State how many lines of the records below contain the word "button". Reply with the number only.

--- begin ---

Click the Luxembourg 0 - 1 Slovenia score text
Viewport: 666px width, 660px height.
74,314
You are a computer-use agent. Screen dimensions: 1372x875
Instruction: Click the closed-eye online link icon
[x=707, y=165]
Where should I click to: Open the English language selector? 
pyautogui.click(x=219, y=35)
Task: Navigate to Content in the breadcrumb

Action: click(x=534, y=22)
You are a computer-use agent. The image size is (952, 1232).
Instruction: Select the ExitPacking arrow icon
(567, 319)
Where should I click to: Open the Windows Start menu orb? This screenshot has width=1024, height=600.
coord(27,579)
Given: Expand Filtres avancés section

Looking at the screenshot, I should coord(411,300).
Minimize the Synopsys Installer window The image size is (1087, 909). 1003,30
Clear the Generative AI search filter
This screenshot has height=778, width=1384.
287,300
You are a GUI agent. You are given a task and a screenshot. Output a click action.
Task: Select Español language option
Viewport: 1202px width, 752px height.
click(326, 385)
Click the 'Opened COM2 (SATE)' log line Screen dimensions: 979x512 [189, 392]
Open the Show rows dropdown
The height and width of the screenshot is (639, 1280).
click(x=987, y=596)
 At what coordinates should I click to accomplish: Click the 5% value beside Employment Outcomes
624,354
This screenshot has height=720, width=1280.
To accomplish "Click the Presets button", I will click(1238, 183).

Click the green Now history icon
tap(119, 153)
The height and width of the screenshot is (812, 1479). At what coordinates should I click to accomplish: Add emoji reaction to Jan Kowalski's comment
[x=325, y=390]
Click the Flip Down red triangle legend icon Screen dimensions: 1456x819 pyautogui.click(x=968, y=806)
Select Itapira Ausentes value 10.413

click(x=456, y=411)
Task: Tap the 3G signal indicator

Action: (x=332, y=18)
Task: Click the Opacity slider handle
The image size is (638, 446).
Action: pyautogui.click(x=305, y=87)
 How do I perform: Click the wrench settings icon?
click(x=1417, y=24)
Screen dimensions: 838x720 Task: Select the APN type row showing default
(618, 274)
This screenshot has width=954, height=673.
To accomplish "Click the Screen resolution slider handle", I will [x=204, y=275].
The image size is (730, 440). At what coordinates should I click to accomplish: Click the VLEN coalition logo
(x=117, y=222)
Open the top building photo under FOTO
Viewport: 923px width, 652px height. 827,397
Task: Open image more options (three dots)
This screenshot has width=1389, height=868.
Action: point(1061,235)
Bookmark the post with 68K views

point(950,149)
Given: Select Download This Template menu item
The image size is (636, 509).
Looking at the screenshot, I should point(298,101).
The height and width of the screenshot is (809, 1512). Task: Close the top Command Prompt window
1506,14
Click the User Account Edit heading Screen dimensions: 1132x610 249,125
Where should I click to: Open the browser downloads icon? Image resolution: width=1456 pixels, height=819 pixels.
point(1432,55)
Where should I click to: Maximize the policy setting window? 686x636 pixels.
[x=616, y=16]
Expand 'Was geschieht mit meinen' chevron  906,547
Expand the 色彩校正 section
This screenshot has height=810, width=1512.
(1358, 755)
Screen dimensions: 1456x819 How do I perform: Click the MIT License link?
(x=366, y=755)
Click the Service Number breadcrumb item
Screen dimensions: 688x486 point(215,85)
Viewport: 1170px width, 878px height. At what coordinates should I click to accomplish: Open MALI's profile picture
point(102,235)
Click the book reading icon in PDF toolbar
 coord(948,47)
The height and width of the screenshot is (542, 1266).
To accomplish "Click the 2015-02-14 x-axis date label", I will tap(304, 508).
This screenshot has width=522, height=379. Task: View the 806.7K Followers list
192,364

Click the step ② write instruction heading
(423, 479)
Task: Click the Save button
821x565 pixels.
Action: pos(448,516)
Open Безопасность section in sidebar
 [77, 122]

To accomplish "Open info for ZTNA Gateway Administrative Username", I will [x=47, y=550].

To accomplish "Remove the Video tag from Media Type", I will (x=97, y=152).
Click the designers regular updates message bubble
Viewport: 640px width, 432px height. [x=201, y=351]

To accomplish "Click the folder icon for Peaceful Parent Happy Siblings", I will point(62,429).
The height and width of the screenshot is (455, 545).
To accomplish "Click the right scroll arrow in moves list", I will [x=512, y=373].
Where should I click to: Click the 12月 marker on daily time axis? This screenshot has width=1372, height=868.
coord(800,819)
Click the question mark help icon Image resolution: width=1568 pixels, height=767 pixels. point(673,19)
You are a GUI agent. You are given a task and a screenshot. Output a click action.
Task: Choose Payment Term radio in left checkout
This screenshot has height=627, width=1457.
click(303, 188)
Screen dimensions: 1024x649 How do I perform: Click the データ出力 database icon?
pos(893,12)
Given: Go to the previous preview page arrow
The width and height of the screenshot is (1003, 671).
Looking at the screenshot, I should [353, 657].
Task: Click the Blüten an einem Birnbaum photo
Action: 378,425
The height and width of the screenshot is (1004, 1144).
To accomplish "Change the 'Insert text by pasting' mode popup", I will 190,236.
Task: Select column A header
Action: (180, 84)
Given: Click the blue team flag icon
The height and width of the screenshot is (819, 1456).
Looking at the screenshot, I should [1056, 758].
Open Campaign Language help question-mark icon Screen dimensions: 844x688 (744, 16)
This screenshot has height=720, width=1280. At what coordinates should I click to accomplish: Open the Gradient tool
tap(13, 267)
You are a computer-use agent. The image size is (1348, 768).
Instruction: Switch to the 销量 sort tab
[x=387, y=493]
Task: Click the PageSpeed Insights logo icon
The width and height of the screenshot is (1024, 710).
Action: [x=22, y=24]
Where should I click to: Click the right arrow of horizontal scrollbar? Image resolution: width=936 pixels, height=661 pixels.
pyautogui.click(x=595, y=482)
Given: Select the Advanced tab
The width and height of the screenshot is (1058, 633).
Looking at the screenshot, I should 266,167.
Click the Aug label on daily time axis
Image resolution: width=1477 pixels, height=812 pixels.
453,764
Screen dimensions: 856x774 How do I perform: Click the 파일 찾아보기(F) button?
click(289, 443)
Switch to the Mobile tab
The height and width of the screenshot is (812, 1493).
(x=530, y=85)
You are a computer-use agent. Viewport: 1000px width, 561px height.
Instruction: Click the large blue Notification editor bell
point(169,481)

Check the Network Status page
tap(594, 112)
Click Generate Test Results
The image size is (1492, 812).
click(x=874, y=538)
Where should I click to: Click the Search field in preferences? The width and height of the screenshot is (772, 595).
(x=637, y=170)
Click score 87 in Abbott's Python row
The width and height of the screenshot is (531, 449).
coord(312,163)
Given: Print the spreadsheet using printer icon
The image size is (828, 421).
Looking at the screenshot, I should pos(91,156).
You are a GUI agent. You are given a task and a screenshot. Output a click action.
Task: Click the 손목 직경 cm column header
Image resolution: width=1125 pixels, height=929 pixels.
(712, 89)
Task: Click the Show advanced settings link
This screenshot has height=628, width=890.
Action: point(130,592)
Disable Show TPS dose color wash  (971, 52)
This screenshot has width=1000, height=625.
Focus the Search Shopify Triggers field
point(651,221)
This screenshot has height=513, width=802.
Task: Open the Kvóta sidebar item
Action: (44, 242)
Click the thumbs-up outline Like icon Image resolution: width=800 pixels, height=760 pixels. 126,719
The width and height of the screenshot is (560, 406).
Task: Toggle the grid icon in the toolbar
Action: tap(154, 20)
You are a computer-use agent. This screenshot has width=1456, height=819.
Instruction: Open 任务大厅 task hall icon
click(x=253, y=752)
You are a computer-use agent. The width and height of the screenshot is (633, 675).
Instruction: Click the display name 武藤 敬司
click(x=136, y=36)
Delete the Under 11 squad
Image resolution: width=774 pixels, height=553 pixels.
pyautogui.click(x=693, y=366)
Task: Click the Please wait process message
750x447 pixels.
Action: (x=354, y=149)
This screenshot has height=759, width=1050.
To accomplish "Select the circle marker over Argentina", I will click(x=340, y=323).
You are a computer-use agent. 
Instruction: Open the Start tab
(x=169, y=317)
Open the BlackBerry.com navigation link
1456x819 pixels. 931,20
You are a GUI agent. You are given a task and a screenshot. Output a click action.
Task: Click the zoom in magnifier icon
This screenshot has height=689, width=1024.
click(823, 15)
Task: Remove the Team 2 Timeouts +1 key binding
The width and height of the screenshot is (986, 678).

--- end ---

### IN RESPONSE
3